Mike MacLellan wrote:Schuey - What kind of running have you been doing of late? I'm trying to figure out how to reincorporate long runs into my training, since I haven't done one in months.



Mike my plan has been pretty basic and it might actually be something I might try to contiune to do throuhtout my whole Boston training this year. It's really to old school Lydiard school of training, I have been doing all my runs for time and not worrying at all about mileage except for now I have been doing my weekend long run for distance.

So things for this past week looked like this:

M- am 1 hour pm 1 hour

T- am 15min to 30 min warm-up, 30min Tempo, 15min to 30min cool-down pm 45mins to 1 hour

W- am 1 hour 30mins did my Boston Course simulation

R- am 1 hour pm 1 hour

F- 15min to 30min warm-up, Fartlek 2mins little faster then 10k pace, 1min jog 10x's, 15min to 30min cool-down

S- am 1 hour pm 1 hour

S- 20 miles



Tuesday's are now becoming my tempo days but I will also do a fartlek run on that day. When I do that then Friday becomes hill repeats but that depends on if I run a hard 1:30 to 2 hours on wednesday doing the Boston simulation. If I do the Hill repeats hard then on Sunday it is a long run doing the Boston Sim but done very easy.

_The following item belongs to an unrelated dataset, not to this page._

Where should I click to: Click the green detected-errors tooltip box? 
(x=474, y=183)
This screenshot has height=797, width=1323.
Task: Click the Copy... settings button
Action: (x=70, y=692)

Things do swicth up with doing the Tempo. fartlek and different types of runs right now but the basics stay the same a lot of 1 hour runs done easy and the hard days done hard. I've decided that I would like to do everything over time vs mileage just to see how it works out.

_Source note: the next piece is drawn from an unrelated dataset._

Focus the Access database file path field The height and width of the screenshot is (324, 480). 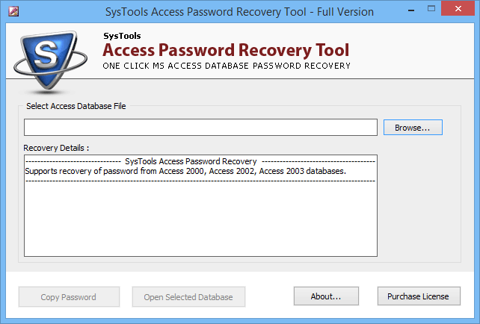pos(200,127)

I would think for you since you are just getting back you could start the long at hour and see how that feels and then build it up from there till were you can then start to build that run back to a distance number. I know that this type of stuff can work because when I trained in the pool it was all for time. I really found myself refreshed and ready to go for Boston outside the pounding on my legs. So again I figured why not try it for a training cycle and see how it works out and maybe keep a bay some of the niggles and pressure I put on myself. Also I really just want to have fun with this training cycle. I think I will be starting a new blog this coming weekend and will explain more about my plans and the direction things are goin.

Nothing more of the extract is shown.